** Exercise objective **
Render the lines below that begin with the line containing "Task: Open the Categorical rule link" and end with the line containing "Looking at the screenshot, I should coord(11,372)." as a Markdown table with the columns Row and Line, numbering each row and omitting any blank lines.

** Data shown **
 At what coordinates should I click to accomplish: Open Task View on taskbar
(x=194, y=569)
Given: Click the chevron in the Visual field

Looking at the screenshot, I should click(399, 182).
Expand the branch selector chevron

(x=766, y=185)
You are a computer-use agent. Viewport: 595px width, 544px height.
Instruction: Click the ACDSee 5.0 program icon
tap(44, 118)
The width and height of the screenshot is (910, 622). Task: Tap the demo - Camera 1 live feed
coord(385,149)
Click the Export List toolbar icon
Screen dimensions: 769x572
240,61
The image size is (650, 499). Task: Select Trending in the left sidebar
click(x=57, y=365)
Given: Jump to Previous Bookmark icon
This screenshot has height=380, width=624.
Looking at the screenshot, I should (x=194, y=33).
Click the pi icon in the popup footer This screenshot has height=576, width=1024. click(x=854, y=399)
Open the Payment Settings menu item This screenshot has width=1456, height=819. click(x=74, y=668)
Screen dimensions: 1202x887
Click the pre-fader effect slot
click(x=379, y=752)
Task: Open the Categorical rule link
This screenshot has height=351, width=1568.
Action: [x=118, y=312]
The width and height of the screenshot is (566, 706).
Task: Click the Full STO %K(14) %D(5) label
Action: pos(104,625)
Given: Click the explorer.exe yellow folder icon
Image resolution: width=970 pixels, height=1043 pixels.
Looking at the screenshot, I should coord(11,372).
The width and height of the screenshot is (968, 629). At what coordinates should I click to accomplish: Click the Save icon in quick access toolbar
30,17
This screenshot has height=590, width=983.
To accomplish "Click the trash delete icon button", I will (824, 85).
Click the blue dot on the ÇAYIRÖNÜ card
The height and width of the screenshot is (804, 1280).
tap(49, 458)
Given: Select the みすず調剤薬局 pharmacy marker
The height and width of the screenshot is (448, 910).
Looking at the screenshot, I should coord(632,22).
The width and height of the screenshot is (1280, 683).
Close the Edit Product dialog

** Finished answer **
| Row | Line |
|---|---|
| 1 | Task: Open the Categorical rule link |
| 2 | This screenshot has height=351, width=1568. |
| 3 | Action: [x=118, y=312] |
| 4 | The width and height of the screenshot is (566, 706). |
| 5 | Task: Click the Full STO %K(14) %D(5) label |
| 6 | Action: pos(104,625) |
| 7 | Given: Click the explorer.exe yellow folder icon |
| 8 | Image resolution: width=970 pixels, height=1043 pixels. |
| 9 | Looking at the screenshot, I should coord(11,372). |